先日の学校巡回の折、専門家チーム仲間の通級の先生から紹介していただいた本です。
『通常学級での特別支援教育のスタンダード』
東京都日野市公立小中学校全教師・教育委員会with 小貫悟
東京書籍 2800円
ISBN978-4-487-80490-0
この本を読みながら、平成19年4月1日に文部科学省の銭谷初等中等教育局名で出された通知「特別支援教育の推進について」 の中で、はっきり示された方向、すなわち
《さらに、特別支援教育は、障害のある幼児児童生徒への教育にとどまらず、障害の有無やその他の個々の違いを認識しつつ様々な人々が生き生きと活躍できる共生社会の形成の基礎となるものであり、我が国の現在及び将来の社会にとって重要な意味を持っている。》
を思い出しました。
「従来の教育ではもう通用しない」「教育は変わらなければならない」といろいろな人が発言し、さまざまな取り組みが行われていますが、特別支援教育を軸にすれば、おのずと、教育は変わるし、変えることができる、と私はずっと思ってきました。

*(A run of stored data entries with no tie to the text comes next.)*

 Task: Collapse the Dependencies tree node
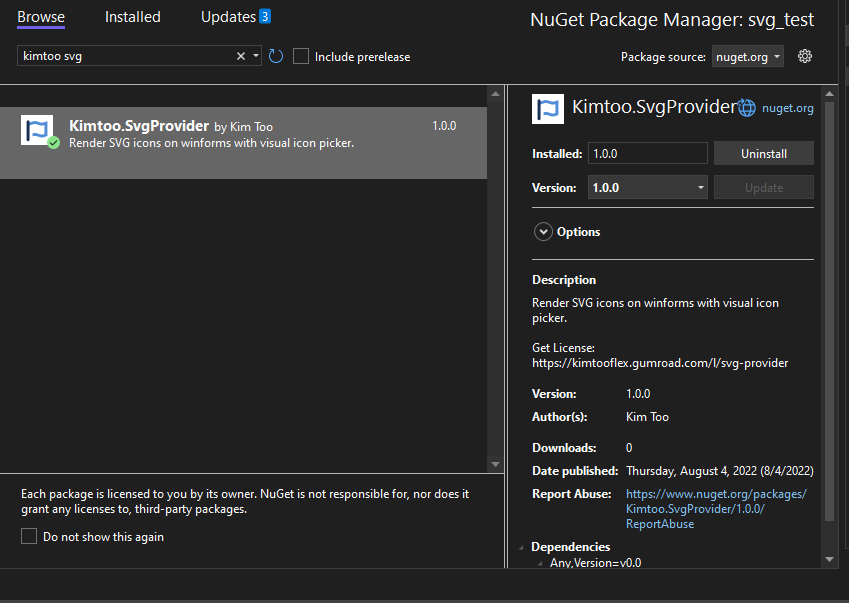[x=521, y=548]
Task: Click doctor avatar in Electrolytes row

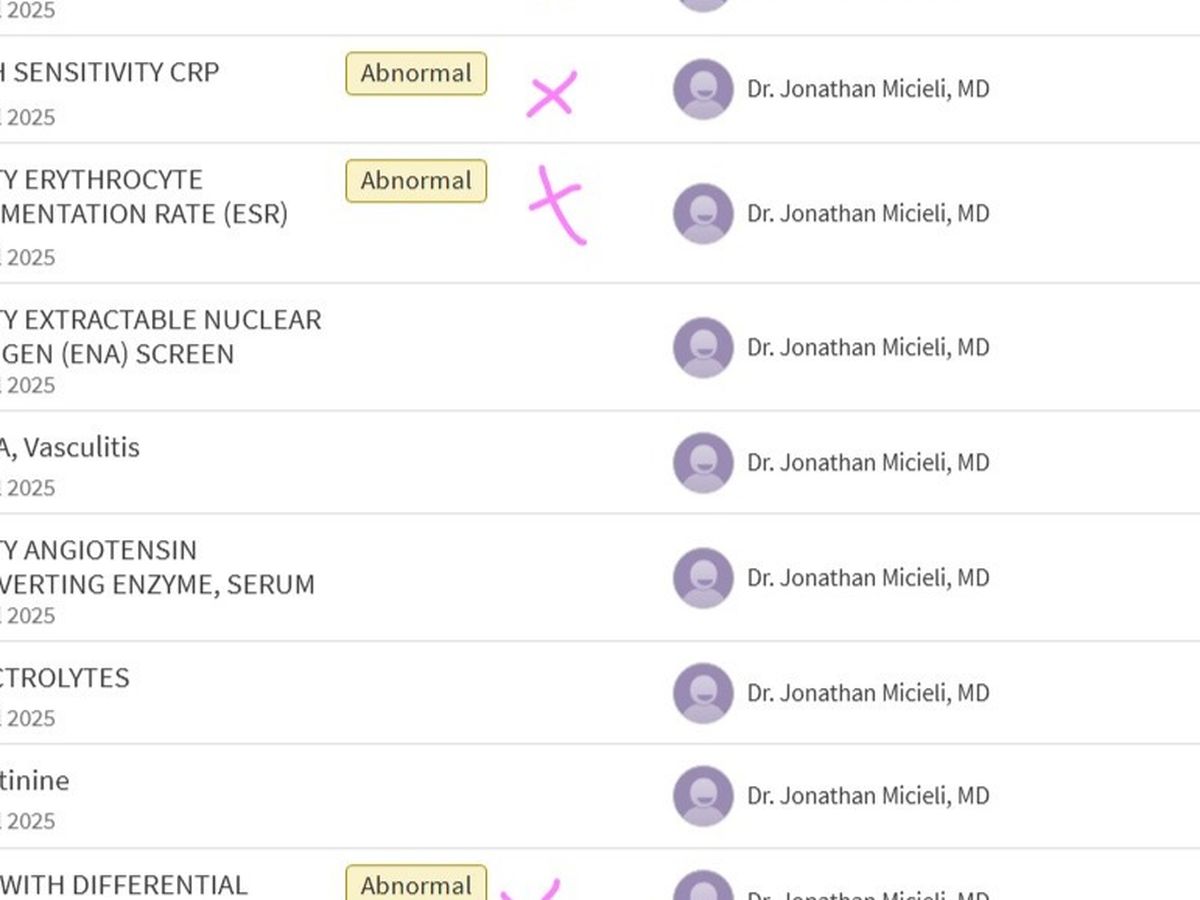Action: [x=703, y=692]
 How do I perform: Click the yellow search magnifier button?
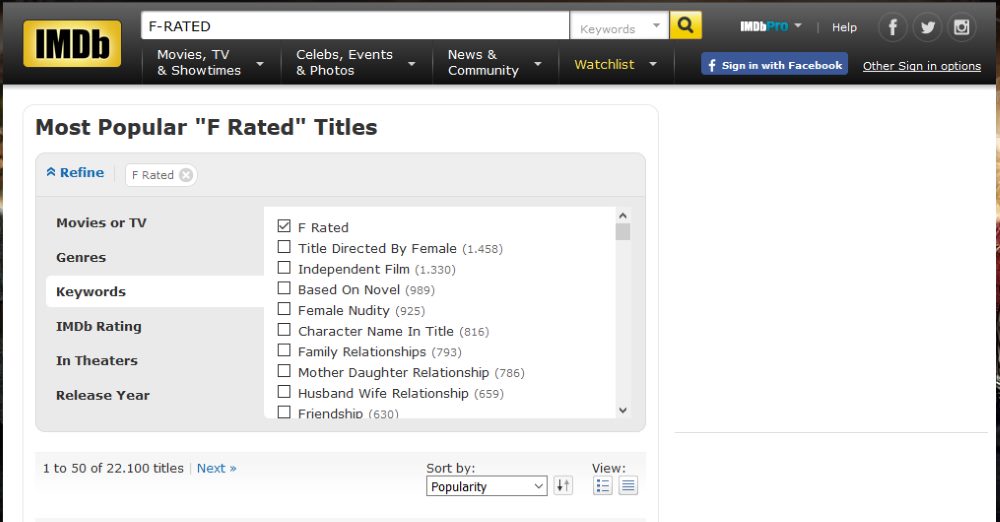pyautogui.click(x=685, y=26)
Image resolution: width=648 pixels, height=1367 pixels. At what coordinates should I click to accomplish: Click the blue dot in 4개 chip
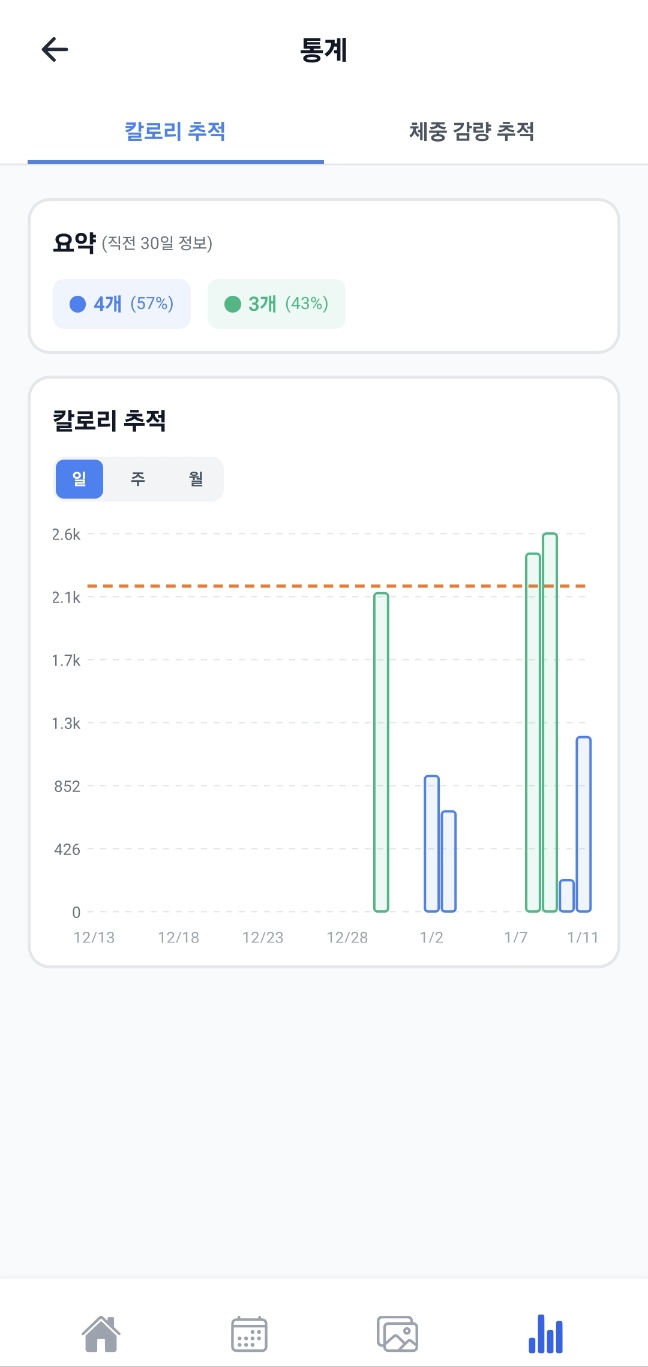[x=77, y=304]
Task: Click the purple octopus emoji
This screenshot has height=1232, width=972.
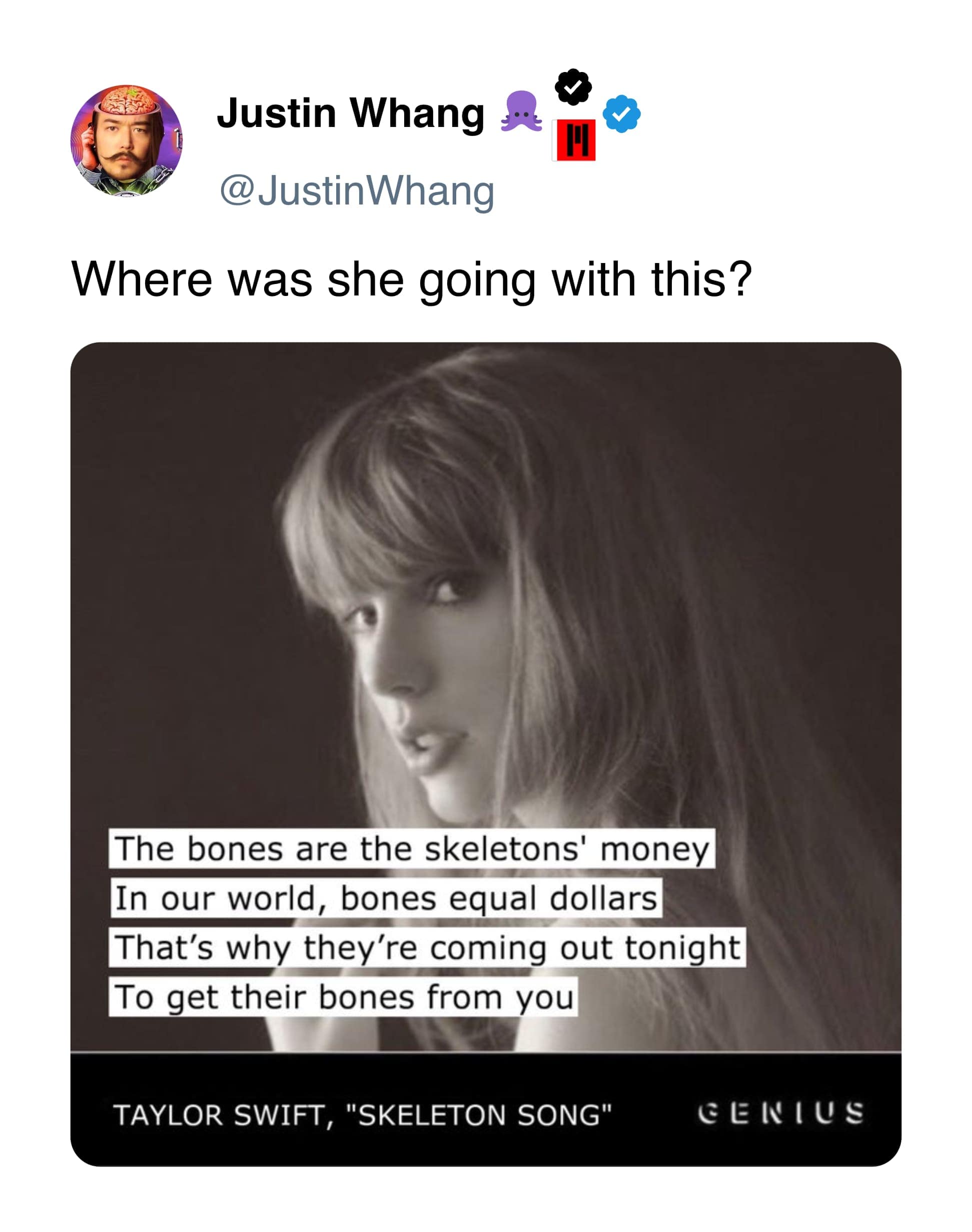Action: (521, 112)
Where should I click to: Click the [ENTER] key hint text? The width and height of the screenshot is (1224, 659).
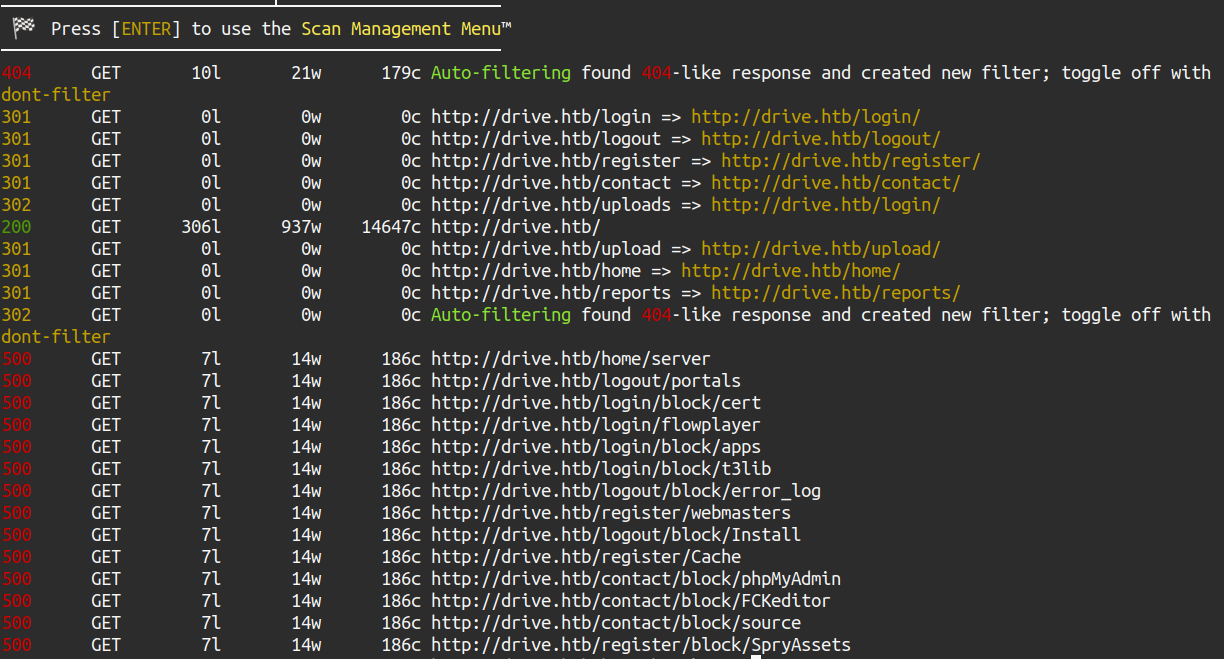146,29
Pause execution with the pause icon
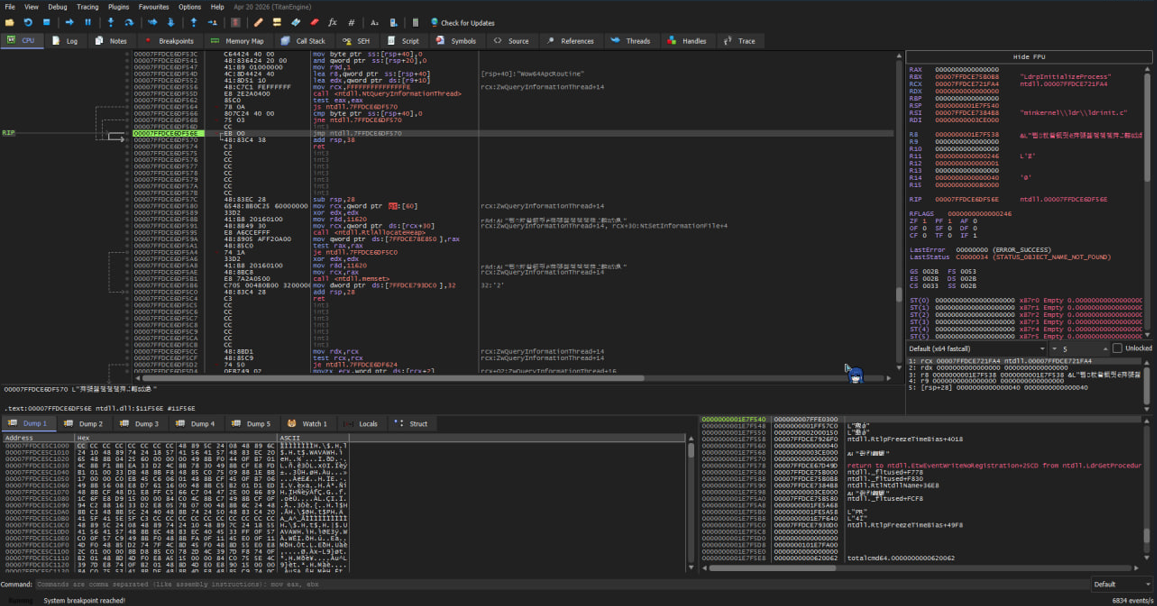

先生という職業の人たちは、その表現の方法はさまざまですが、子どもたちが輝くことを心から願っている人たちなんだなー、と、知れば知るほど、感じます。
先生方がこの本から、子どもを輝かせるための具体的なヒントを手に入れれば、教員という仕事がもっともっと面白くなるだろうな〜と思います。
もちろん、文字に書かれるのは現実のごく一部、しかも上ずみにすぎない、ということはあるでしょう。実際の姿は、かならずしも手放しで賞賛されることばかりではないかもしれません。
私が目にする学校現場にも、いろいろな場面があります。
にもかかわらず、全校に一冊ずつ、全学年に一冊ずつ、できたら、全教員が一冊ずつ持って、座右の書にしてほしい本だと思います。
なぜなら「特別な大先生でもなく、特別な立場でもない、ごくごく普通の教育実践者たちが、子どもが活き活きと輝く方法を、一丸になって、一生懸命考えてみたら生まれていた」本(前書きより)だからです。「特別支援」の側からではなく、「通常の学級」の側から書かれた本として、「通常の学級の先生」たちにとって、よい啓発書になると思うからです。
「特別な子への特別な支援」ではなく、「すべての子どもに対する個別の支援(個のニーズに応じた支援)」が当たり前に行われる学校に、早く変わって行きますように。